(Bloomberg Opinion) -- When Mustafa al-Kadhimi became Iraq’s prime minister on May 7, after five months of political deadlock in Baghdad, I argued his best chance of success was to fail fast. The only way to clean the Augean stables of Iraqi politics was with the strong broom of a popular mandate — and that could only be obtained from elections. Thoroughgoing political and economic reforms would require a majority — or at least a plurality with which to build an irresistible coalition — in parliament.
Last week, the prime minister called for early elections — on June 6, 2021, a year ahead of schedule. But Iraq’s circumstances have deteriorated so much in the three months since he took office, Kadhimi will have a much harder time convincing Iraqis to give him a mandate to rule.

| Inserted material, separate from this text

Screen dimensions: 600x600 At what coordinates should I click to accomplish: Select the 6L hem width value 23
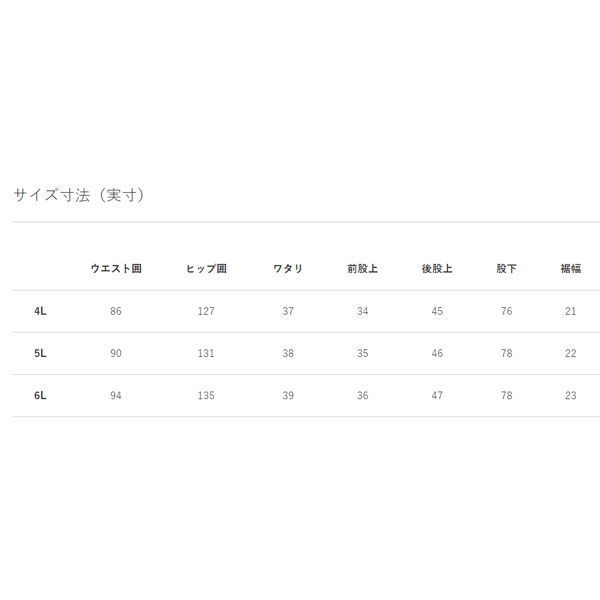[x=570, y=395]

All the crises he inherited have deepened. The coronavirus pandemic, already alarming when Kadhimi was sworn in, has since only grown more frightening, forcing him to announce fresh lockdowns. The Iraqi economy, having suffered extensive collateral damage from the Saudi-Russian oil war, has weakened. Powerful, Iran-backed Shiite militias have grown more brazen. Corruption, already ingrained in the body politic, seems to have metastasized across every aspect of the state.
Even the weather has been worse than expected. Iraq is now wilting in the hottest summer ever recorded, with temperatures nearing 52 degrees Celsius (125 Fahrenheit) in Baghdad and 53C (127F) in Basra last week. The heat threatens to bring the protests against electricity and water shortages — a summer fixture in the Iraqi political calendar — to a fever pitch. Some demonstrations in Baghdad have already boiled over into clashes with security forces: Two protesters were killed last Monday.
Governing Iraq through the next 10 months will present a series of Herculean challenges for Kadhimi. The first will be to get parliament to agree to the new election date. The political elite is thoroughly discredited and few parliamentarians have any hope of being reelected, so they will want to cling to their positions and privileges for as long as possible.
Not only must Kadhimi persuade a rafter of turkeys to vote for Thanksgiving, he also needs them to sign off on the roasting recipe: A new electoral law, whose broad contours were approved late last year, needs to be finalized before the vote. The law would allow Iraqis to vote for individual candidates rather than party lists. It represents the best hope for making individual parliamentarians more accountable to voters.
Likewise, Kadhimi needs parliament to approve a new election commission and to fill positions in the federal court that ratifies election results.